▸ **PROVIDED RECORDS**:
_ _ _ _ _ _ _

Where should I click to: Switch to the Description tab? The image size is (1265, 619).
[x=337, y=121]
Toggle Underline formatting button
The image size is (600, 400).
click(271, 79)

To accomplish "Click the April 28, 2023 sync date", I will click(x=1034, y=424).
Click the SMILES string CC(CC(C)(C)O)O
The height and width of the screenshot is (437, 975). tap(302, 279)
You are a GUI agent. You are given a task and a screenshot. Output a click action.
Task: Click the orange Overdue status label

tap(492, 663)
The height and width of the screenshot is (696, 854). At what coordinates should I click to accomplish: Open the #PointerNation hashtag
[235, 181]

_ _ _ _ _ _ _

▸ **WHAT NEEDS TO BE DONE**: Extract every entry in the listing word for word.

▸ **RESPONSE AREA**:
Where should I click to: Switch to the Description tab? The image size is (1265, 619).
[x=337, y=121]
Toggle Underline formatting button
The image size is (600, 400).
click(271, 79)

To accomplish "Click the April 28, 2023 sync date", I will click(x=1034, y=424).
Click the SMILES string CC(CC(C)(C)O)O
The height and width of the screenshot is (437, 975). tap(302, 279)
You are a GUI agent. You are given a task and a screenshot. Output a click action.
Task: Click the orange Overdue status label

tap(492, 663)
The height and width of the screenshot is (696, 854). At what coordinates should I click to accomplish: Open the #PointerNation hashtag
[235, 181]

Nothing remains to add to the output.